Health and Welfare
As you know only too well, children fall ill from time to time. Children normally like to run about and play, so if your child appears “off colour”, unusually quiet or listless, there is probably something wrong. When a child is obviously unwell, the best place to be is at home.
Do not send an unwell child to school; they will be very unhappy and unable to cope with school work. If the illness is infectious, other children and the teacher may also become ill. Children prescribed antibiotics by their doctor should normally remain at home until they have completed the course.
Occasionally a doctor’s prescription may make it necessary for medicine to be taken at mid-day even though the doctor regards the child as fit to attend school. In these circumstances, please speak to the school office who can answer your questions and give you a consent form to sign.
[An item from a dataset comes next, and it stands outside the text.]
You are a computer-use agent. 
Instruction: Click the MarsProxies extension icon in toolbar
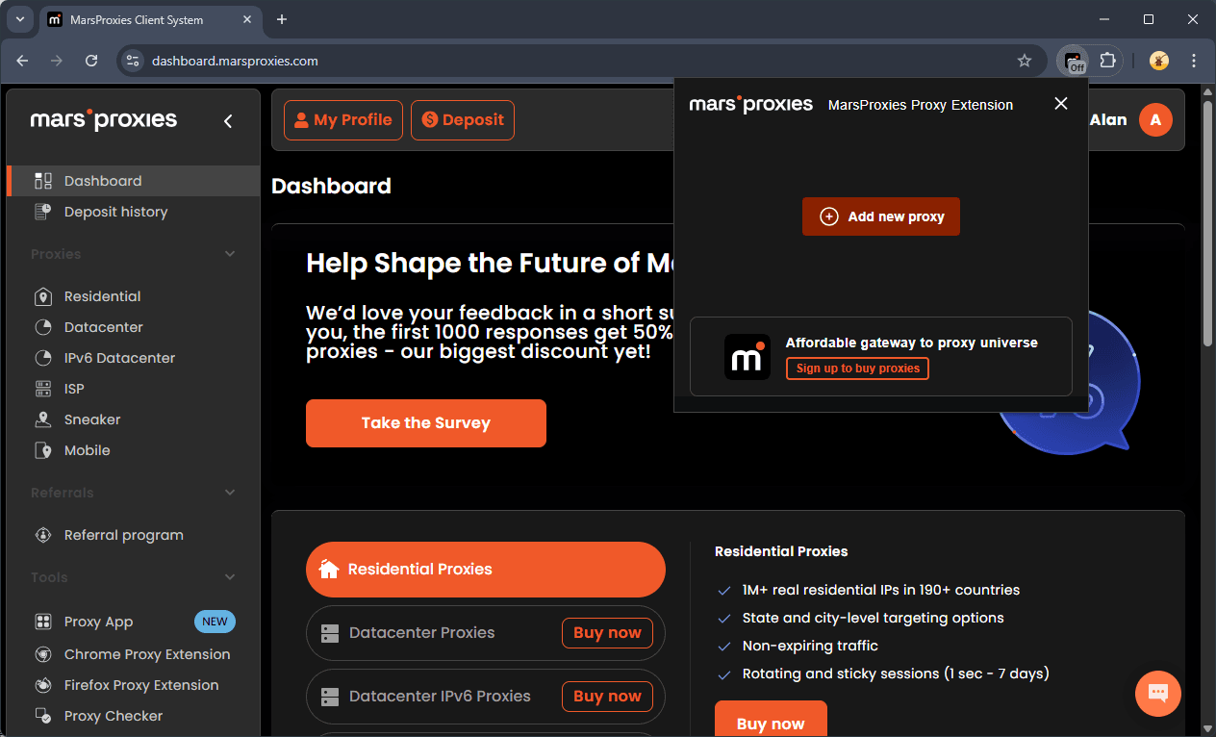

You must always inform us if your child has any medical condition which may affect them in school, e.g. asthma, epilepsy, diabetes, allergies or sickle cell anaemia. If your child does suffer from asthma, they must have their medication in school at all times and know how and when to use it.
Your child will be offered an examination by the school nurse soon after starting school, and you will be informed, in advance, of the date and time, and asked to be present, if you wish. You will appreciate that it is very much in your child’s interests to have this examination as it forms an essential basis for a continuing pattern of effective health care throughout his or her school life. There may be follow-up examinations from time to time. Hearing and vision checks are carried out every one or two years.
Leaflets are also available from the school office, explaining how to deal effectively with headlice – a common problem in all schools!
WHEN YOUR CHILD IS HURT
When your child suffers a minor injury – a cut or a bruise – we administer simple first aid. In the event of a more serious injury or the onset of any illness that might require medical attention beyond our scope and ability, we contact you to take him or her to your doctor or to the Casualty Department of the hospital. You or an alternative contact must collect your child as soon as possible when they are hurt or sick.
If, however, we suspect that an accident might have caused the fracture of a bone or some internal injury, we treat the case as an emergency and send for an ambulance to take the child to hospital. When this happens we contact parents immediately, giving full details of the accident and ask them to go at once to the hospital to meet their child.